Member of the Connecticut House of Representatives from the 76th district
- In office 1987–1989
- Preceded by: Francis J. Carpenter
- Succeeded by: John Piscopo

Personal details
- Born: Marie Winans September 19, 1946 Mount Vernon, New York, U.S.
- Died: October 7, 2022 (aged 76) Watertown, Connecticut, U.S.
- Party: Democratic
- Spouse: Joseph Galbraith
- Children: 1

= Marie Galbraith =

American politician (1946–2022)

Marie Galbraith (September 19, 1946 – October 7, 2022) was an American politician who served in the Connecticut House of Representatives from 1987 to 1989, representing the 76th district as a Democrat.

==Personal life and education==
Galbraith was born Marie Winans on September 19, 1946, in Mount Vernon, New York. She was married to Joseph Galbraith, and they had a daughter together.

From 2001 to 2012, Galbraith worked as executive director of the Mattatuck Museum in Waterbury, Connecticut.

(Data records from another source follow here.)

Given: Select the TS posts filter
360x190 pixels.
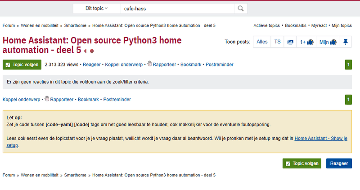Looking at the screenshot, I should pyautogui.click(x=277, y=42).
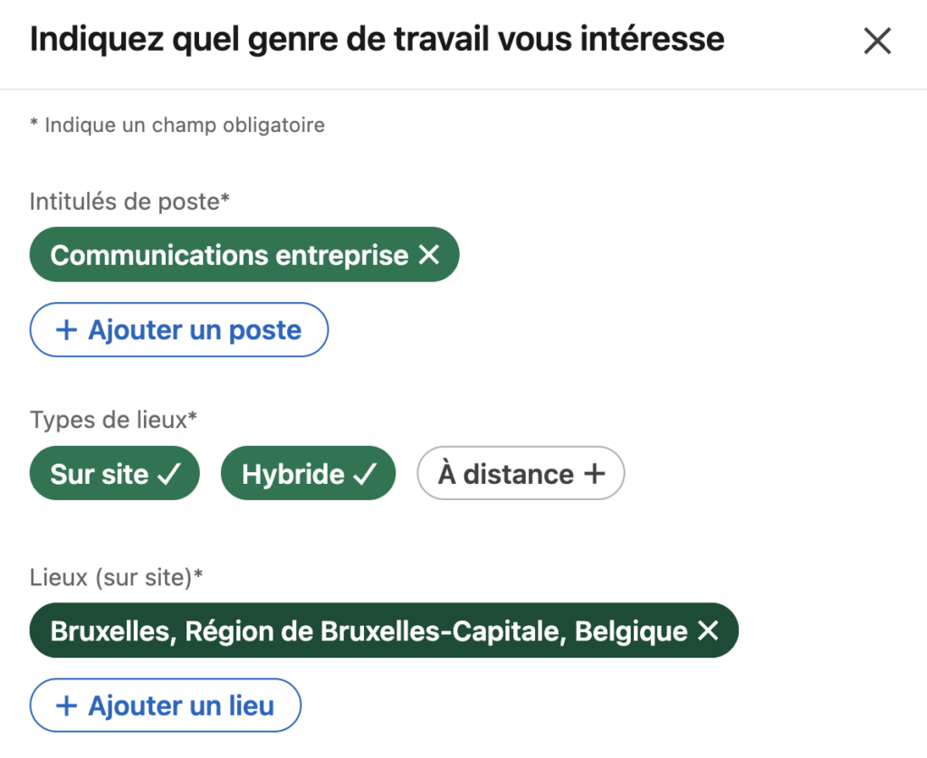The height and width of the screenshot is (758, 927).
Task: Remove the Communications entreprise job title
Action: pos(429,256)
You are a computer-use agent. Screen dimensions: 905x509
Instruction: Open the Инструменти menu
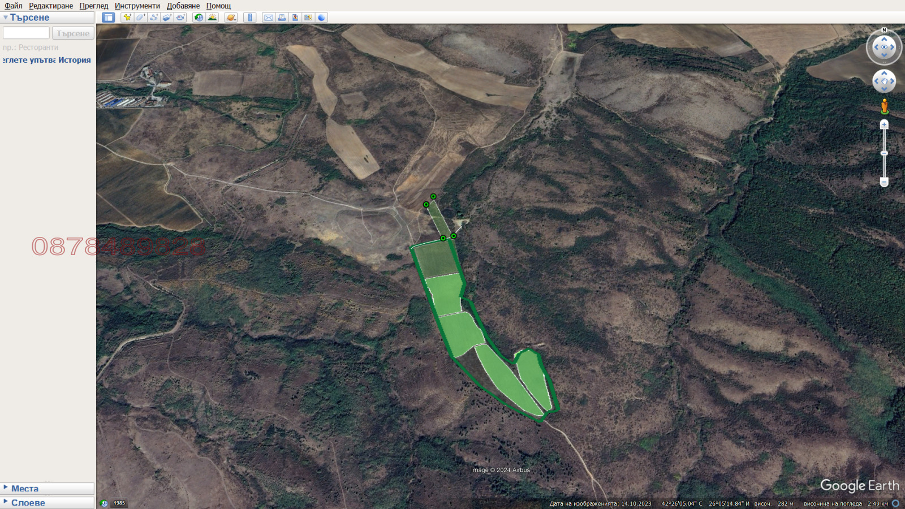pyautogui.click(x=137, y=6)
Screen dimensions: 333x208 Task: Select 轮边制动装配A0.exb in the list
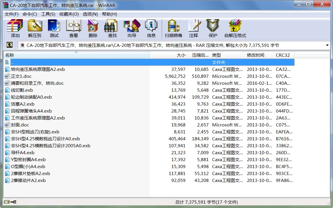click(x=31, y=97)
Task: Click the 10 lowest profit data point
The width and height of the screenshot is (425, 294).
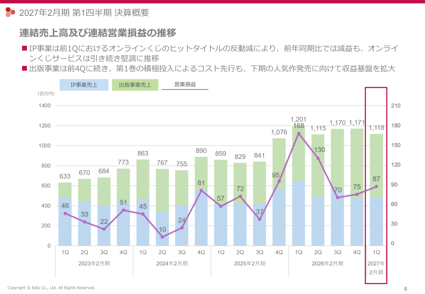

Galbraith died on October 7, 2022, in Watertown, Connecticut. She was 76.

==Political career==
Galbraith served on the town of Thomaston, Connecticut's boards of education and finance. She was a part of the Connecticut Council on the Humanities and a founding member of the Waterbury chapter of the National Organization for Women.

Galbraith was elected to the Connecticut House of Representatives in 1986, and she served one term representing the 76th district as a Democrat. Galbraith ran for reelection in 1988 and 1990, but was defeated by Republican candidate John Piscopo in both elections.